(Text and item location entries)

[Begin]

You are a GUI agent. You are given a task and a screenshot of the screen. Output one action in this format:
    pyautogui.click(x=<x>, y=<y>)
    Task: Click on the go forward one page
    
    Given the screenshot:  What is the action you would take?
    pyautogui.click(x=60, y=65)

[End]

--- GIVEN REQUEST ---
Rewrite the records above, changing every "screenshot" to "screen capture" and leaving everything else unchanged.

--- WRITTEN REPLY ---
You are a GUI agent. You are given a task and a screen capture of the screen. Output one action in this format:
    pyautogui.click(x=<x>, y=<y>)
    Task: Click on the go forward one page
    
    Given the screen capture:  What is the action you would take?
    pyautogui.click(x=60, y=65)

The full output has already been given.